Anyone that knows me reasonably well knows how enamored I am with Asian culture, it intrigues and fascinates me. By Asian I literally mean every Asian country aside from the Arabic/Indian ones. Their uniqueness is what draws me. Their cultures are quite distinct and odd to everyone looking in from the outside.
This fascination of mine began recently though, up until a few years ago all I knew about the Orient was Jackie Chan and Bruce Lee. I had my own stereotypes about them though with reading and research a few of those have been dispelled. It all began with Memoirs of a Geisha (both the book and the movie), then I moved on to action movies which they are most well known for, dramas too and the odd soapie. After a while I started trying Asian food, something that surprised my parents because when I was younger, they took my sister and I to a Chinese restaurant and all we ate was ice cream because we found the food to be too “weird”. Here in Gaborone I have found a Thai restaurant, a couple of Chinese restaurants and a Japanese restaurant and the mission is to try everything on the menu, yes everything! A mission that none of my friends want any part of!

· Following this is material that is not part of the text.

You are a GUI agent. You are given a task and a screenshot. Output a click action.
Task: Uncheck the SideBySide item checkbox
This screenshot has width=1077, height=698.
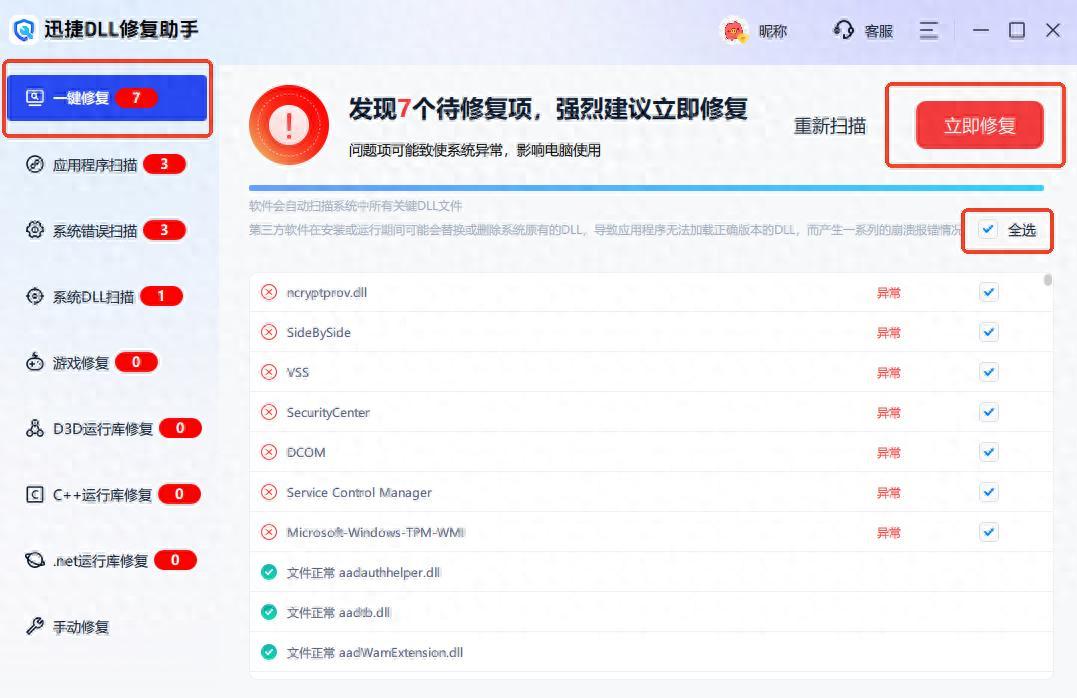[989, 332]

So when I discovered the Confucious Institute in the University of Botswana, I did a little dance and swore I would find a way to do something, anything offered by the Institute. As luck would have it I found out that they offered Chinese language classes. For 840pula a level (440pula for students) you attend 2 hour lessons twice a week from 6-8pm to learn how to speak, read and write Mandarin. They offer 10 levels (beginners start on level 1) and each level takes 2/3+ months to complete. As part of the course you are required to attend a social event where you mingle and converse with Chinese people, you watch a Chinese movie (with subtitles) and learn a couple of Chinese songs. Those who maintain a grade of 70% and above are given the opportunity to go to China for a 2-4 week summer/winter camp where they can immerse themselves in the culture. How could I resist?!
At the orientation session I was pleasantly surprised to see a range of people enrolled in the classes. From adults as old as 35-40 to first year University students. There was also a good balance of men and women. Since everyone is doing it out of their own free will they are all enthusiastic and motivated, it’s a great environment to learn in.

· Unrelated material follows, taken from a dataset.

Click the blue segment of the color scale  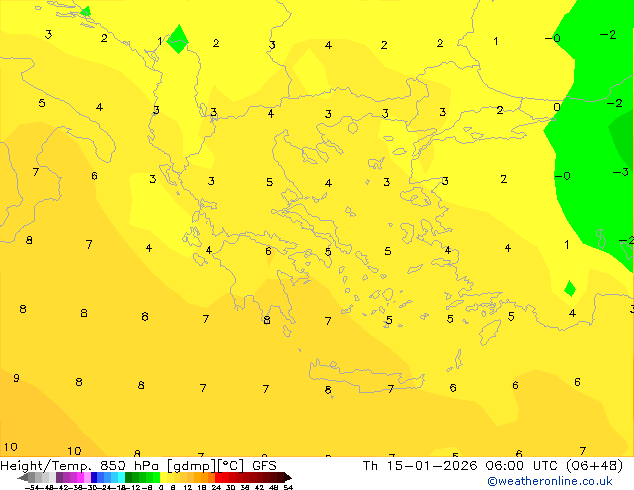100,477
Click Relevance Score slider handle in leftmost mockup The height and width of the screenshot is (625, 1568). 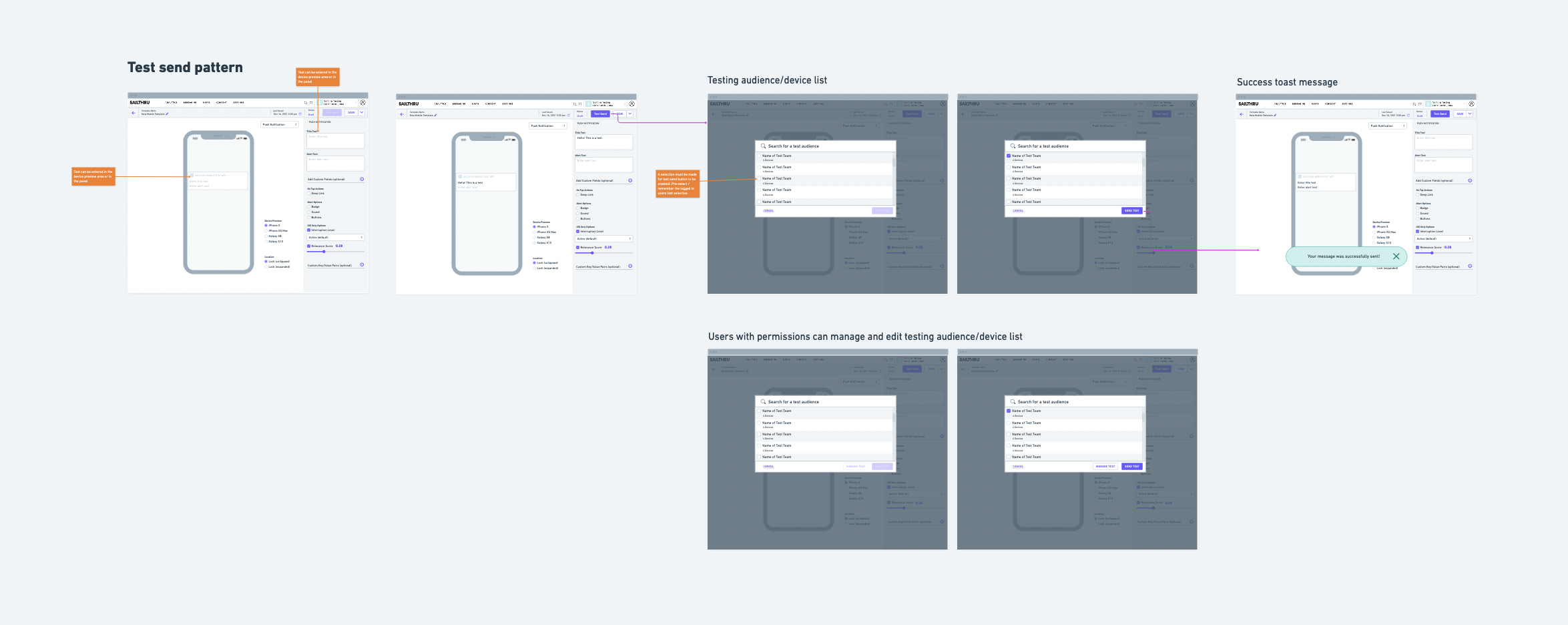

I have some experience in learning languages having learned Latin, Greek and French in high school so I felt I was sufficiently prepared to challenge myself with Mandarin, however, it is a whole different ball game! Latin, Greek and French have a similar structure and vocabulary since Latin and Greek were the foundation for most languages (French, Italian, English, Spanish etc). Mandarin on the other hand follows a different set of rules.

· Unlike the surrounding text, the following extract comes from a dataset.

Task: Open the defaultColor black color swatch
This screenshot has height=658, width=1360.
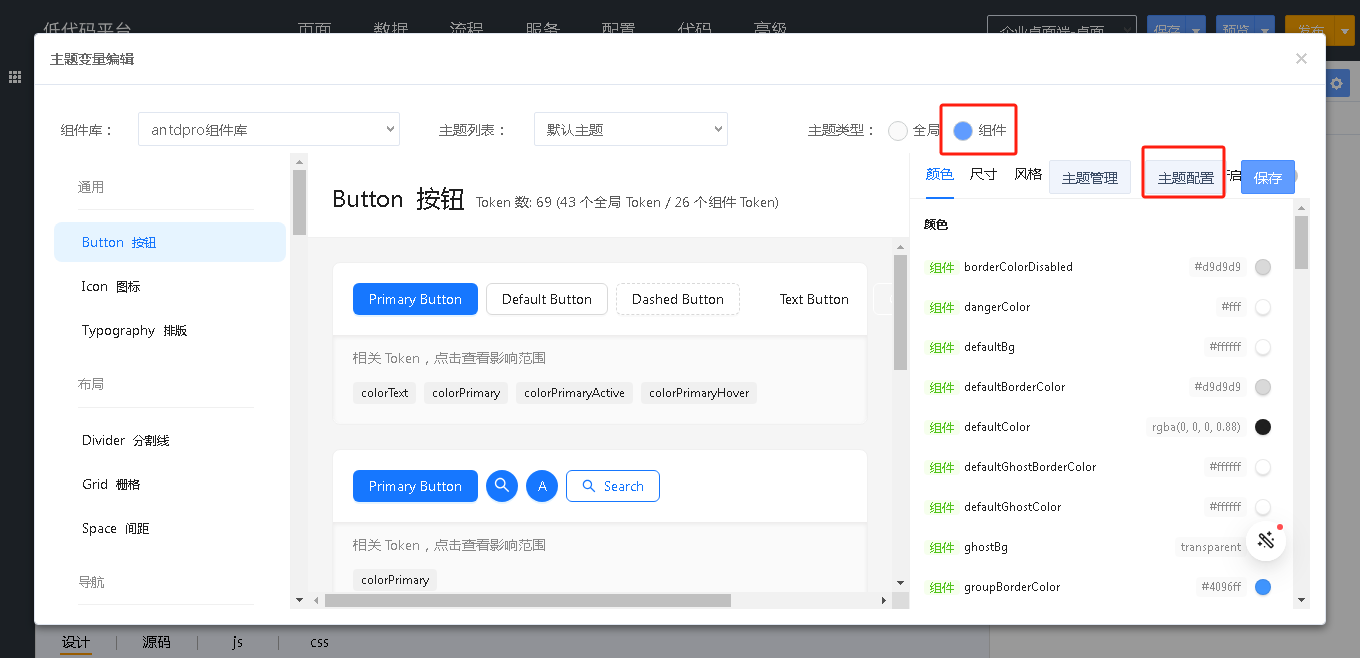Action: (x=1262, y=427)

According to my vague understanding the language is divided into phonetics (how you say the word which follows the latin-alphabet system) and characters (which match syllables one by one) unlike in English where for the most part you write the word the way you say it. To my English trained brain this just seems odd and complex. Another difficulty is getting around the tones; when written in phonetics they look like french accents marks (ù,ǔ,ā,ò etc). Each mark represents a different tone and a change in tone changes the meaning of the word so you have to get it right! In African languages we have something similar though (i.e. in Chichewa “mtengo” can mean price or tree depending on the pronunciation).
Frankly I would have taken the opportunity to learn Korean, Japanese or any other Asian language given the chance, I don’t have a particular preference. Why am I learning Chinese? Honestly currently it’s a hobby but I hope it will eventually translate to something valuable for my career or life in general. It is also a “Challenge accepted” mission for me, I want to see if I can pick up a language and be fluent in it. My previous attempts always stop at a basic level and my foray into learning Setswana has been dismal at best.
Two lessons in so far and it’s quite challenging but it is so much fun! We do quite a bit of speaking in class and it feels a bit stupid when saying words especially when you get it wrong. Because we’re learning we still speak quite slow so when we hear our teacher speak at a normal speed, our brains go blank. Our teacher is a lovely lady by the name of Wang Qi…we just called her Melissa currently because her name is not easy to pronounce for us (in Mandarin “q” and “j” sound nothing like the English letters).
I’m quite excited though, my close friends should be prepared to deal with me blurting a lot of random words every now and then 🙂 I apologize in advance.